◆ TASK TO COMPLETE
Let the output be exactly the lines from the one containing "Screen dimensions: 659x494" through the end of the records below, both included.

Saved data entries
● ● ● ●
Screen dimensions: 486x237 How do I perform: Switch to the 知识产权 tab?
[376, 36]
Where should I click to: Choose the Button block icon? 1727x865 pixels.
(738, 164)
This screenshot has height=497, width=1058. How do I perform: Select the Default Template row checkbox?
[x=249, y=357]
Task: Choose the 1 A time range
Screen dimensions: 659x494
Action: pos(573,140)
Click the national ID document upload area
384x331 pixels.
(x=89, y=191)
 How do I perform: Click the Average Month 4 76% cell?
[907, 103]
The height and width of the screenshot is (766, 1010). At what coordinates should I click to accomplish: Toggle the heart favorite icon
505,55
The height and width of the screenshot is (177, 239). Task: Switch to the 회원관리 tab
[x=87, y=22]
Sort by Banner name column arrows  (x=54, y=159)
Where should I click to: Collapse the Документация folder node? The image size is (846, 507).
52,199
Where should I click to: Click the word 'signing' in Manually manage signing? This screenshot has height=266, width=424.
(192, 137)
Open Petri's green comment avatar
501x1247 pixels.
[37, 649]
● ● ● ●
◆ SOLUTION TO THIS PROBLEM
Screen dimensions: 659x494
Action: pos(573,140)
Click the national ID document upload area
384x331 pixels.
(x=89, y=191)
 How do I perform: Click the Average Month 4 76% cell?
[907, 103]
The height and width of the screenshot is (766, 1010). At what coordinates should I click to accomplish: Toggle the heart favorite icon
505,55
The height and width of the screenshot is (177, 239). Task: Switch to the 회원관리 tab
[x=87, y=22]
Sort by Banner name column arrows  (x=54, y=159)
Where should I click to: Collapse the Документация folder node? The image size is (846, 507).
52,199
Where should I click to: Click the word 'signing' in Manually manage signing? This screenshot has height=266, width=424.
(192, 137)
Open Petri's green comment avatar
501x1247 pixels.
[37, 649]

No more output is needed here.